Woolwich mortgages are backed by Barclays, one of the largest banks in the UK. Their mortgage rates have always been reasonably competitive, and the current product range still offers a wide variety of product options, including offset mortgages, buy to let and large loans in excess of £500,000.
Up until August 2010, they were one of the first lenders of choice for contractors looking to obtain competitive mortgage funding. As a result of the credit crisis, their lending criteria took a fundamental shift as they looked to curb lending volumes and standardise their income assessment.
Contractors using their own limited companies, and also those utilising umbrella/payroll companies, were able to prove their earnings via contracts and corresponding bank statements. After the change in policy in 2010, this changed to everyone having to provide evidence of earnings via payslips/P60s or limited company trading accounts.

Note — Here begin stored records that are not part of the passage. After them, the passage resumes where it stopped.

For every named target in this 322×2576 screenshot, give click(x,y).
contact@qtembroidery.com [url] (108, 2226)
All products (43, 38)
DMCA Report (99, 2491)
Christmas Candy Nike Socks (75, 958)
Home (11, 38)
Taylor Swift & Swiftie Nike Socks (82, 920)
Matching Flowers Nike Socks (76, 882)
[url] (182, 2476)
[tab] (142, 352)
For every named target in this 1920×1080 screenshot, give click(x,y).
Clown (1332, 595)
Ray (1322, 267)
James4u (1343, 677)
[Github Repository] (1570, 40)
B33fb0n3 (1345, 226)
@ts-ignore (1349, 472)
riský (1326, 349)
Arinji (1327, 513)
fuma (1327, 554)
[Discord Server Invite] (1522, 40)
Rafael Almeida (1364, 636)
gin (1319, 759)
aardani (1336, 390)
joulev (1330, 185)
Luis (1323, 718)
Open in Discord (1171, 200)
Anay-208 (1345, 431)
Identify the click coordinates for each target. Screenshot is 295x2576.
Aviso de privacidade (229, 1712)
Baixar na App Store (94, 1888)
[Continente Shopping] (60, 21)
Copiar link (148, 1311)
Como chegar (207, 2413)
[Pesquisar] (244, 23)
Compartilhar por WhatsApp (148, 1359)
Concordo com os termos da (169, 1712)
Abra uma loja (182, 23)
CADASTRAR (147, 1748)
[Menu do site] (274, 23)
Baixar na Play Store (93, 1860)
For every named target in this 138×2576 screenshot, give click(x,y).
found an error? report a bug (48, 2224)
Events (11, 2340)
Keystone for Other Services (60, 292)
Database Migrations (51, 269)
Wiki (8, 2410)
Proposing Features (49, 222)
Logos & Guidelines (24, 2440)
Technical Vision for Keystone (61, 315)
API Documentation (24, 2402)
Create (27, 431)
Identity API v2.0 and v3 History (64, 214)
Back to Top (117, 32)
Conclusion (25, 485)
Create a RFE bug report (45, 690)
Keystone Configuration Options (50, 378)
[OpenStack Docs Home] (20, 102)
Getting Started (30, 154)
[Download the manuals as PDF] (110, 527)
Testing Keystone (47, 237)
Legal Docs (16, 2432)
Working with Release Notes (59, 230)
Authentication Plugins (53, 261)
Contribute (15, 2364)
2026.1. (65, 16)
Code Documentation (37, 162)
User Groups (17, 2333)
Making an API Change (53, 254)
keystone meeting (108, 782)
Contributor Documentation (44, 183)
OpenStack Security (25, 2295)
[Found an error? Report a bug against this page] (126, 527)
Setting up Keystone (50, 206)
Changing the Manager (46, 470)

Essentially, this made Woolwich a ‘contractor-unfriendly’ lender overnight.
How do Woolwich assess contractor applications?
Currently, Barclays still maintain that a mortgage is assessed under either “employed” or “self-employed” criteria. If the individual is using any type of umbrella or payroll service, the application will probably fail at underwriting stage, due to payslips not presenting income in a manner that their underwriters will be able to comprehend.
With limited companies, salary and dividend draw will be used to define earnings. Woolwich do allow the use of retained profit in certain circumstances, but in reality the underwriters will look to revert to personal taxable earnings. The small advantage some limited company contractors may have, is around short trading history – this scenario can be considered by this lender in certain instances.
This lender continue to be an innovative lender in the UK mortgage market with regards to product innovation, but sadly their criteria has taken a conservative turn in recent years, making them an unlikely choice for contractors as things stand.